2. How much money do you make?
3. Do you put the bad guys in jail?
In the last issue of Sacramento Lawyer magazine, I highlighted the many benefits of volunteerism and introduced our newest program, the SCBA Kids Law Day program. The SCBA Kids Law Day is a program designed to introduce elementary school children to the legal profession by having an attorney and paralegal or legal secretary talk to children about pursuing a legal career. The team members will talk about their respective professions and answer questions from the children.

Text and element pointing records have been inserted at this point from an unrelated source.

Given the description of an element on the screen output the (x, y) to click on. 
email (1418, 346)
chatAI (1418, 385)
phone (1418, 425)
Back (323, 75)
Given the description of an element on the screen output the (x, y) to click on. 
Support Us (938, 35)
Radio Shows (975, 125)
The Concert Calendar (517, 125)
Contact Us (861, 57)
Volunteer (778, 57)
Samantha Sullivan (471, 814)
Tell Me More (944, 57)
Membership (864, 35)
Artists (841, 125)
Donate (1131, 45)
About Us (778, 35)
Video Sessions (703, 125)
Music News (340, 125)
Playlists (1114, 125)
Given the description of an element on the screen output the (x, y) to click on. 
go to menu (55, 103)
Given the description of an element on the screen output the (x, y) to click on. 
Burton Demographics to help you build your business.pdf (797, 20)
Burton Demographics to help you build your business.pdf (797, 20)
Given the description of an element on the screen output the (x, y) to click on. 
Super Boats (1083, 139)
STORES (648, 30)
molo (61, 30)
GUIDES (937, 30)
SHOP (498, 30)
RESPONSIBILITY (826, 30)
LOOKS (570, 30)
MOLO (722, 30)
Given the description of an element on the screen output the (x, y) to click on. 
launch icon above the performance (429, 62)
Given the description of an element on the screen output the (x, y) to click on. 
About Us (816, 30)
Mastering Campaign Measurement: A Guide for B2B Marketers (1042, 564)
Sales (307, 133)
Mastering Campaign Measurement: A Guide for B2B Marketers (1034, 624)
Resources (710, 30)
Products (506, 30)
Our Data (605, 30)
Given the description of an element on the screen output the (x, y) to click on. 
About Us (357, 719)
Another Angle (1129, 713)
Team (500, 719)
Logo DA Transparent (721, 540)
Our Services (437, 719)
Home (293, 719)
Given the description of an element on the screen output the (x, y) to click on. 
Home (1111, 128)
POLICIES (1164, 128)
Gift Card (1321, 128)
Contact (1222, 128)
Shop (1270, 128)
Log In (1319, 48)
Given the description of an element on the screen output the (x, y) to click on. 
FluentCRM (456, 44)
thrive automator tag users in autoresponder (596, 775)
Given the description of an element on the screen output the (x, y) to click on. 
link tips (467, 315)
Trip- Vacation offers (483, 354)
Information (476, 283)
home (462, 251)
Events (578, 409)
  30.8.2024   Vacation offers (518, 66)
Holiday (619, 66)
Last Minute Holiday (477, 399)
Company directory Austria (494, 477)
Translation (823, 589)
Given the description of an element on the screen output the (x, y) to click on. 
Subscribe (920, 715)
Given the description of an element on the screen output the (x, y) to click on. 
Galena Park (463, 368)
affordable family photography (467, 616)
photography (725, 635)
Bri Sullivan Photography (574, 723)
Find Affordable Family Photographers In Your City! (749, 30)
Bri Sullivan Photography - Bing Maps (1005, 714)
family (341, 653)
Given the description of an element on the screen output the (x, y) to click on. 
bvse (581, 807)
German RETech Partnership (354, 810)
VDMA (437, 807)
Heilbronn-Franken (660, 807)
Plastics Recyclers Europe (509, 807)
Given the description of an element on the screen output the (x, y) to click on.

The program is targeted for elementary school children in grades 4 through 6. This is when kids start to formulate ideas about what they want to be when they “grow up.” According to research, children as young as 12 have a strong sense of their personal futures and can reflect thoughtfully on what life might hold for them. I vividly remember deciding to become a lawyer around the age of 10 after reading a book called the Super Lawyer. I was intrigued by the enormous impact one profession could have on the life and liberties of citizens.
I envision the SCBA Kids Law Day program as the starting point for introducing young learners to our profession. The program is also important for helping students develop California English language arts standard readiness for college, careers, and civic life. The SCBA Kids Law Day program will focus primarily on civic life to help students find their voice, develop a passion for social justice, and become responsible citizens of a democratic society.
We have reached out to several school principals who are ecstatic about SCBA’s decision to develop a law program that focuses on younger children. We share their enthusiasm. We hope these students will be inspired by the program and eventually enroll in a law academy program at C.K. McClatchy High School or Florin High School, both are SCBA supported organizations. These law academies provide students with opportunities to explore the broad range of careers within the field of law. As our young learners grow, we hope that they will be inspired to seek a legal career.
In closing, I’ve included a few thank you notes I received last year from some children at Father Keith B. Kenny K-8 School in Oak Park. I hope that these cards will inspire you to volunteer your time at one of the local elementary schools and encourage you to share with our most valuable asset and future leaders, “why you pursued a career in the legal profession.”